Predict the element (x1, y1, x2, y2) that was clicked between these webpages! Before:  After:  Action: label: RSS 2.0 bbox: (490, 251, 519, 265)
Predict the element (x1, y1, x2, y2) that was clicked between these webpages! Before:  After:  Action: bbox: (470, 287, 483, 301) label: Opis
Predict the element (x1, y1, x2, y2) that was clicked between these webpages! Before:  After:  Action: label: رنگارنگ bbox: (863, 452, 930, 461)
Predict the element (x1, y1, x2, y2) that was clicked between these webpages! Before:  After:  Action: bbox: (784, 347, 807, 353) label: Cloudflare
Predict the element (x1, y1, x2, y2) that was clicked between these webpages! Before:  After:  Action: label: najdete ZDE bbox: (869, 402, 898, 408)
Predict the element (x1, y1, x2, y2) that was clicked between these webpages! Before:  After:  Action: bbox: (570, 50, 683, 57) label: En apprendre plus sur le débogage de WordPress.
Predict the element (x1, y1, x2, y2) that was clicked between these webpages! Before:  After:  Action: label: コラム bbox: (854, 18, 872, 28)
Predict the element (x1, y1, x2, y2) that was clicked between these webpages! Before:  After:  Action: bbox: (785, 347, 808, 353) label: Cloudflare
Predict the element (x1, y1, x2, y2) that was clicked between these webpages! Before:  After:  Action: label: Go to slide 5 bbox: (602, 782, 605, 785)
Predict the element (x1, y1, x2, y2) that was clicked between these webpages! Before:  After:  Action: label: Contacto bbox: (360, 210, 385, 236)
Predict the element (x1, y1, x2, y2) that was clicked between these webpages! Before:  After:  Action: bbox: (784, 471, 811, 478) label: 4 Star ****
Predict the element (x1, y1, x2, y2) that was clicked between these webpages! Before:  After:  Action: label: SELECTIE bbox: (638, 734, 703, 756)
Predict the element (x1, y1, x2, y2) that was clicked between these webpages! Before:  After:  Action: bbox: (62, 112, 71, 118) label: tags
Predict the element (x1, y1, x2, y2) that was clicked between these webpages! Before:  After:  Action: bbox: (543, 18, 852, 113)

━━━━━━━━━━

Reproduce, character for character, the lines of the listing between the one containing "734, 703, 756)" and the one containing "118) label: tags", inclusive.

## SOLUTION TO THIS PROBLEM
Predict the element (x1, y1, x2, y2) that was clicked between these webpages! Before:  After:  Action: label: SELECTIE bbox: (638, 734, 703, 756)
Predict the element (x1, y1, x2, y2) that was clicked between these webpages! Before:  After:  Action: bbox: (62, 112, 71, 118) label: tags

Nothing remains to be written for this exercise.